Closed Shaw-Way closed 9 months ago
Yes, that's expected, and disp map here is depth map actually.
Why does the code output a depth map instead of an inverse depth map, like other self-supervised monocular depth estimation models? I don't quite understand because the computation of the loss doesn't seem to change much.
Emm, two main reasons: one is to accommodate depth bins, and the other is for supervised fine-tuning, as the output of most supervised methods is depth.

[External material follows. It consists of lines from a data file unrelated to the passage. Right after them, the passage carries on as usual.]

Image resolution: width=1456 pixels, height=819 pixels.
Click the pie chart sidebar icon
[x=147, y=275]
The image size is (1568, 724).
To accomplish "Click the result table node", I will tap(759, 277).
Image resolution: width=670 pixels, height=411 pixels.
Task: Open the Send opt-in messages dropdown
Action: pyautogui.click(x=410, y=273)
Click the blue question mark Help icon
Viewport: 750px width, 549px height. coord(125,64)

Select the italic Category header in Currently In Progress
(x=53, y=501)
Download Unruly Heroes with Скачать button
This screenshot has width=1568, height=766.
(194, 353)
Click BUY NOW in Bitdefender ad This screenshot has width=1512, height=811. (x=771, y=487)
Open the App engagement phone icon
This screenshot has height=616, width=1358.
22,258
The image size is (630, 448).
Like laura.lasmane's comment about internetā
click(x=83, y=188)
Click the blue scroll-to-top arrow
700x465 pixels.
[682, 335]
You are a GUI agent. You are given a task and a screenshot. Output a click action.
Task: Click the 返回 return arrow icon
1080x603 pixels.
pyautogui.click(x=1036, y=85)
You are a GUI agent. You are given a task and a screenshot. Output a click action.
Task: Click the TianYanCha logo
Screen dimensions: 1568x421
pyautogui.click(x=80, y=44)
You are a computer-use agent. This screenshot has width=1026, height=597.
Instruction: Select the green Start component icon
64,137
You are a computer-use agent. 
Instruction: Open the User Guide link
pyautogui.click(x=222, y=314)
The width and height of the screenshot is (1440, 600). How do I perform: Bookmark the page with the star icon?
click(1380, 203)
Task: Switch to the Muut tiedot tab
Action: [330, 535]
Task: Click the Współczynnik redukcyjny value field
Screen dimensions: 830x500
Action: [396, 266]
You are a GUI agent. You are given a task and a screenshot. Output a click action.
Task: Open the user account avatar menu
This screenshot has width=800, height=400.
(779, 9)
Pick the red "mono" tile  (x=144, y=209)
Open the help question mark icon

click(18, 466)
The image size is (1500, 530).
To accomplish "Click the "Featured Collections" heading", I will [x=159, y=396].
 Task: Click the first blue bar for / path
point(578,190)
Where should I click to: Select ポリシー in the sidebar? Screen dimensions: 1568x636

https://github.com/hisfog/SfMNeXt-Impl/blob/bbc5bb989e51eae64848524450404eb6995fef40/trainer.py#L400 Thank you for your prompt reply. I noticed that you commented out this line and directly used the network's output to reconstruct the traget image. I think this is the reason why your model directly outputs a depth map
Hi, author, thanks for your remarkable work. I attempted training with the following settings. --dataset kitti --eval_split eigen --height 192 --width 640 --batch_size 16 --num_epochs 25 --model_dim 32 --patch_size 16 --query_nums 120 --scheduler_step_size 15 --eval_mono --post_process --min_depth 0.001 --max_depth 80.0 --backbone resnet18_lite As training progresses, the loss gradually decreases, and various metrics show improvement. However, the obtained disp maps looks strange. Here are disp maps obtained at the seventh epoch. It seems to render nearby objects in dark colors and distant objects in bright colors. Is this normal?